The concept of "living little" started to rise during the decluttering/minimalist craze of the '00s and gained traction when the recession hit, as a way to combat ridiculous mortgages, endless weekends spent on home repair and lawn-mowing, and the bitter reality that your house value can, despite all your work, drop like a rock when the big boys on Wall Street screw up.

The most common tiny dwelling is the kind on wheels. (Those living the life often refer to them as THOWs.) Tiny houses on wheels can go into RV parks (pending park-owner approval), and sometimes into backyards and other properties, if zoning laws let them – it's all about access to water, electricity and sewerage.

Eight feet wide by 13 feet high is about as big as you can build; the width and height are restricted by the trailer you build on, and the fact that they can't be moved on a public thoroughfare without a special permit if they're any taller or wider than that. But they can be as long as you care to tug around, from a 40-foot-long bus-sized model to a glorified walk-in closet on a flatbed. Literally a mobile home, a THOW offers, well, mobility: If you don't like your neighbors, you can always find new ones.
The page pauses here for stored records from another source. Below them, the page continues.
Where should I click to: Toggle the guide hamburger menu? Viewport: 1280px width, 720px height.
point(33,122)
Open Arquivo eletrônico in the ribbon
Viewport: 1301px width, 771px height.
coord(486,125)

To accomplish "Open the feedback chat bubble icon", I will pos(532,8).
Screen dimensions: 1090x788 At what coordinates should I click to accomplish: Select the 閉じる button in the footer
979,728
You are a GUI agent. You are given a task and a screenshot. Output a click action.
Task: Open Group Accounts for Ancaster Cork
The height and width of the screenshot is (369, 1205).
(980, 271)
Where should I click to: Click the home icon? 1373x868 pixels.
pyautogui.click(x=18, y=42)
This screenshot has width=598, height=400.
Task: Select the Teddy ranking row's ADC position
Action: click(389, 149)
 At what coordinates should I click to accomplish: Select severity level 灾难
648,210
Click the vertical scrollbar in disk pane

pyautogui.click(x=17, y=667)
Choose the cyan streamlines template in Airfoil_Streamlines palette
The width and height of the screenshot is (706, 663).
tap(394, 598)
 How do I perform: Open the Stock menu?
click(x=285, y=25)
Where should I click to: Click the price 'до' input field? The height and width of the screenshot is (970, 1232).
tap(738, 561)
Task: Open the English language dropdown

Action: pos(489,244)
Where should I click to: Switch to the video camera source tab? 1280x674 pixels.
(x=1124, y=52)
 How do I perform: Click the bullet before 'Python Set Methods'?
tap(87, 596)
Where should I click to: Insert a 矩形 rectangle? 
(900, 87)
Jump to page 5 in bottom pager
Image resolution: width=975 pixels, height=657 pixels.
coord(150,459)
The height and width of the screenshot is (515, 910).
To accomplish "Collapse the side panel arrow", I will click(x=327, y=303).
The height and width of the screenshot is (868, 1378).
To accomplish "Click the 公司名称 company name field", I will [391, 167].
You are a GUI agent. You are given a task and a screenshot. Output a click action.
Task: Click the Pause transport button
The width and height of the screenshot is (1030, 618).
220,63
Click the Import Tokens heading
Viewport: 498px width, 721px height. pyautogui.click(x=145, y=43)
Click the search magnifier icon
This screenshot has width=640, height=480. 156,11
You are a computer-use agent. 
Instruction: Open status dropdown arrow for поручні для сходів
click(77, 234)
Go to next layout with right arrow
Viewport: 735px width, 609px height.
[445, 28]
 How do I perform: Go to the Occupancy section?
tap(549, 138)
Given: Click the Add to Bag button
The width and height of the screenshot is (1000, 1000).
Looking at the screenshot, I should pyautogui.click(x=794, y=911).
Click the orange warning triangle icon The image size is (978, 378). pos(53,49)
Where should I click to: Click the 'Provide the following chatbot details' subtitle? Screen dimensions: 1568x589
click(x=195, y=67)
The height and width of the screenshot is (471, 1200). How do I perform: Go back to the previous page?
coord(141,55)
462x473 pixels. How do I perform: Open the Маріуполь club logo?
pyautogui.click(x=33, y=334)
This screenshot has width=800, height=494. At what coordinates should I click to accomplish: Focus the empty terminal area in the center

If you don't want your home to be on wheels, you can build a brick-and-mortar (or whatever material you choose) house on a permanent foundation. And that's when your local building code takes over. Stairs must be easy enough for everyone to climb, the structure must be hurricane-proof, and it can't suck electricity like a vampire. The freedom to be bigger and taller than their little wheeled cousins comes at a price: a host of municipal rules, from window sizes to ceiling height, that differ from state to state and even city to city.

Unlike THOWs, tiny houses on foundations do not face a maximum size limit; instead, they must meet minimum size limits. This was once protection from slumlords building inhumanely small dwellings, but it now serves as property value protectionism. (A street crammed with McMansions is still seen as a desirable and prosperous neighborhood.)